Monday, March 8, commemorates International Women’s Day, and Resources for the Future (RFF) is celebrating a little early with this special edition of “On the Issues.” This week, we principally highlight research, blog posts, events, and other editorial products driven by women at RFF.
And as always, we’re compiling the most relevant news stories from diverse sources online, connecting the latest environmental and energy economics research to global current events, real-time public discourse, and policy decisions. Keep reading, send us your feedback, and consider what you or your organization can do to amplify the work of women.
Here are some questions we’re asking and addressing with our research chops this week:
Sky-high electricity prices and bankrupt energy providers are just some of the consequences of the recent power crisis in Texas. What lessons can policymakers and grid operators apply to prevent future disasters?
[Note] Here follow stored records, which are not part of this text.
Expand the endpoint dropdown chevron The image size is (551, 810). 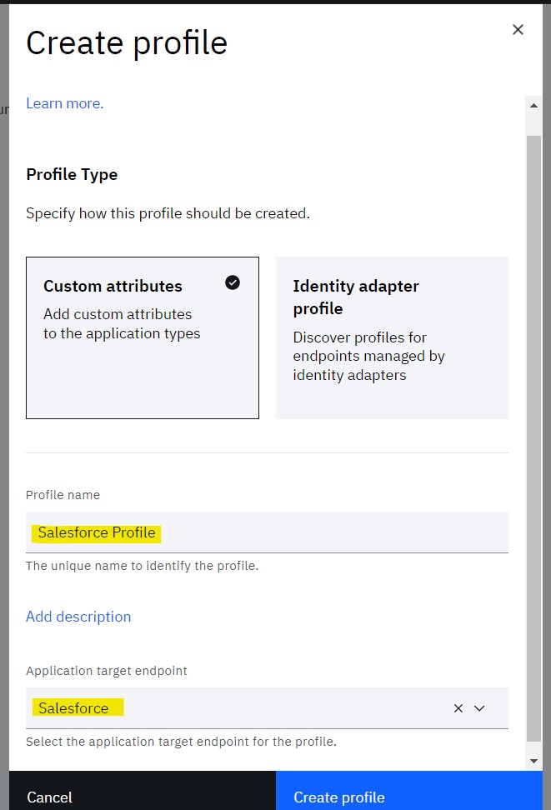click(479, 708)
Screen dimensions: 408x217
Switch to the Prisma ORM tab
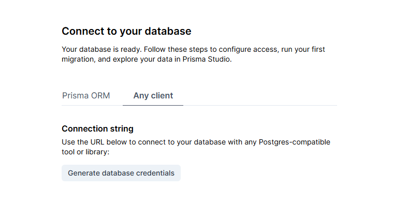tap(86, 96)
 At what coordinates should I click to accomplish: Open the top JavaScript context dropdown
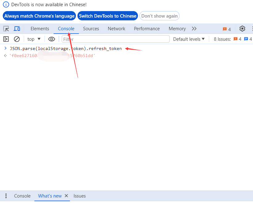tap(34, 39)
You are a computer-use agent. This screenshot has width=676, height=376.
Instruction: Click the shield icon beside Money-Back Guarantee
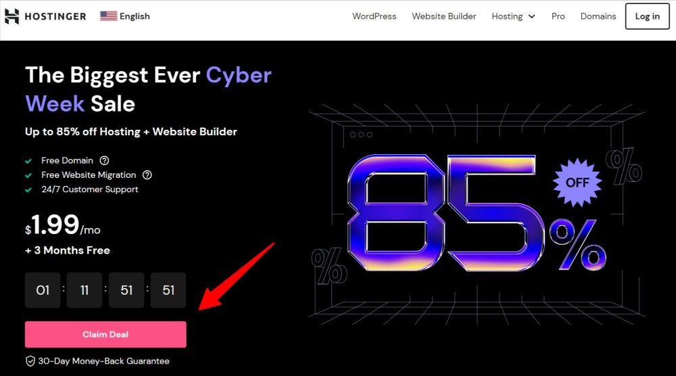tap(30, 361)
Millions lost power and dozens died in Texas last month, after an unusually extreme winter storm prompted what may have been the most expensive week of electricity in US history. Now, the Electric Reliability Council of Texas (ERCOT), which manages the state grid and collects money from electricity providers to pay power plants, is confronting a related financial crisis: energy companies are unable to pay their mounting bills. ERCOT is owed $1.66 billion in charges from a variety of providers, including Brazos—the state’s oldest and largest electric power generator—which filed for bankruptcy this week over its delinquent payments. Another provider, Griddy, has been temporarily barred from participating in the state’s power market due to its outstanding bills to ERCOT. Griddy’s ability to stabilize its finances and pay off its debts remains in doubt, as the company now confronts a lawsuit from the state government alleging that the company misled consumers about the risk of signing on to a plan with variable rates.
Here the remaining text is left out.